ASSIGNED TASK 1:
In two sentences, summarize the note on operational decisions being geopolitical decisions.
ASSIGNED TASK 2:
Carry on the note about operational decisions being geopolitical decisions from the point where it stops.

TEXT UNDER STUDY:
>>

---
id: "claim-sourcing-is-geopolitical"
type: "claim"
source_timestamps: ["§ What's Changed", "¶5"]
tags: ["operations", "geopolitics", "data-architecture"]
related: ["concept-geopolitical-turbulence-as-first-order"]
speakers: ["Michael D. Watkins"]
confidence: "high"
testable: true
sources: ["reskilling"]
sourceVaultSlug: "hbr-seg-reskilling"
originDay: 10
articleStem: "hbr-nm-100-3-forces-manager-to-leader"
sourceUrl: "https://hbr.org/2026/06/3-forces-are-redefining-the-transition-from-manager-to-leader"
sourceTitle: "3 Forces Are Redefining the Transition from Manager to Leader"
---
# Operational Decisions are Now Geopolitical Decisions

**Claim (confidence: high · testable):** Routine operational and technical choices can no longer be decoupled from global politics.

Specifically, **a sourcing decision is inherently a geopolitical decision, and a data architecture choice is fundamentally a regulatory decision**, elevating the external environment to a first-order leadership concern (see [[concept-geopolitical-turbulence-as-first-order]]; voiced in [[quote-sourcing-is-geopolitical]]).

<<

Saved entries:
>>

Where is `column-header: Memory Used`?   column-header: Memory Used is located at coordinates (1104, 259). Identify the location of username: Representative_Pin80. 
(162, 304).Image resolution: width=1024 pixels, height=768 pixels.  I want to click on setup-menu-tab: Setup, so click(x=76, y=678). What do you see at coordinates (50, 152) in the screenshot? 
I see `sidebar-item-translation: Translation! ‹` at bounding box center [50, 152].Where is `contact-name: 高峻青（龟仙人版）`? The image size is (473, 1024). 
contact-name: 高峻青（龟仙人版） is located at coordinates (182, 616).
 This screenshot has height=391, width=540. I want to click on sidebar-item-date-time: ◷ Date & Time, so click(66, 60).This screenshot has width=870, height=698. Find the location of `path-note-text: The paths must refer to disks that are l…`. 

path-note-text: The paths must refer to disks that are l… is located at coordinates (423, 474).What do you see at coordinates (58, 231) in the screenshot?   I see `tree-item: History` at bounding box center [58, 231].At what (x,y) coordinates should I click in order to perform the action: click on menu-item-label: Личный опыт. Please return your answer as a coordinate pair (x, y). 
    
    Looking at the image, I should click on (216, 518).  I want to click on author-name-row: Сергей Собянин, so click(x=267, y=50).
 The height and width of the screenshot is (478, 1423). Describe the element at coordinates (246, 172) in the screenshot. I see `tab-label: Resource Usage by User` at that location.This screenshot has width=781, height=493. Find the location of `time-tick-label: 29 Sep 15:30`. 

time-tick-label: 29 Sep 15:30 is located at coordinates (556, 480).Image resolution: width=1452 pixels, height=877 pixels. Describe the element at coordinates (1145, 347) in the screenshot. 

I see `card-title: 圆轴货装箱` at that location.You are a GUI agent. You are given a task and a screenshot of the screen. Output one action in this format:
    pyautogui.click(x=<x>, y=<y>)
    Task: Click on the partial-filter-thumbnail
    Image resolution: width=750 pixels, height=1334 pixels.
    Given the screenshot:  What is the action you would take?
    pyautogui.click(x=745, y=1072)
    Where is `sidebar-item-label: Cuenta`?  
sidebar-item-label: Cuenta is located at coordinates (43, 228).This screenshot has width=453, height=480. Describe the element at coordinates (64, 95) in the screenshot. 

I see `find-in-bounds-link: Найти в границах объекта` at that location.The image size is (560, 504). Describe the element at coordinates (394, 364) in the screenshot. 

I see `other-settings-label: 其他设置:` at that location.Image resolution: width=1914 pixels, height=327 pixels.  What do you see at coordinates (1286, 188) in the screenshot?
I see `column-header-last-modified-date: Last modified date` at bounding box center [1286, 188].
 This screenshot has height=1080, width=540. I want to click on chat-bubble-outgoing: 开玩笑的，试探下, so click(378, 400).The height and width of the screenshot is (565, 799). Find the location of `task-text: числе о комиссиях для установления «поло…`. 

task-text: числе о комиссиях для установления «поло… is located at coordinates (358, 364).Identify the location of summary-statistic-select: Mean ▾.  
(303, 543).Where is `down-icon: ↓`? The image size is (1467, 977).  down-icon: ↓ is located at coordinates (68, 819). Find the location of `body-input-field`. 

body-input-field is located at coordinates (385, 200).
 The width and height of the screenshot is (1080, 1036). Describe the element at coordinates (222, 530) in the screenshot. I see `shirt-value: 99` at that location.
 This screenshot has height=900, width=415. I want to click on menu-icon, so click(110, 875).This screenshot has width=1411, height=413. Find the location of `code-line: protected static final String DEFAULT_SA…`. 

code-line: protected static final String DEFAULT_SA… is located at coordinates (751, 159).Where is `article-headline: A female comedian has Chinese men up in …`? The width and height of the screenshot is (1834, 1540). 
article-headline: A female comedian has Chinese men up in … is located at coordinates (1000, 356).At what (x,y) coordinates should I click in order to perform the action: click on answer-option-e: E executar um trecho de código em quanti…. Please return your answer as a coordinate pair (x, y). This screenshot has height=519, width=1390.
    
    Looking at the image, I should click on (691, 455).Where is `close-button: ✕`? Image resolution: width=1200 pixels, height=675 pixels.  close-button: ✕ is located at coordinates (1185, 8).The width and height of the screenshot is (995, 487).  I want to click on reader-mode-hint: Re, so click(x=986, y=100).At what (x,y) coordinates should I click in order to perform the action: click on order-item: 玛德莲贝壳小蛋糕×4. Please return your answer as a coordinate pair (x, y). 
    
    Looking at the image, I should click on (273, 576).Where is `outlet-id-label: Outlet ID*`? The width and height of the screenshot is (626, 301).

<<

EXERCISE RESPONSE 1:
Routine operational and technical choices can no longer be separated from global politics, which the note marks as a high-confidence, testable claim. A sourcing decision is inherently geopolitical and a data architecture choice is fundamentally regulatory, so the external environment becomes a first-order leadership concern.

EXERCISE RESPONSE 2:
**Testability / evidence:** Strong support. Supply-chain-resilience research treats sourcing locations and supplier choices as tightly linked to tariffs, sanctions, national-security concerns, and industrial policy (friendshoring, US–China decoupling). Data-sovereignty commentary (GDPR, data-localization in China/India, extraterritorial enforcement) shows data-center and cross-border-flow choices are inherently regulatory. **Nuance:** the phrasing is somewhat categorical — the *degree* of geopolitical entanglement varies by sector and geography (a local services firm vs. a semiconductor manufacturer), though expert consensus holds that leaders of sizable enterprises cannot treat operations or data architecture as geopolitically neutral.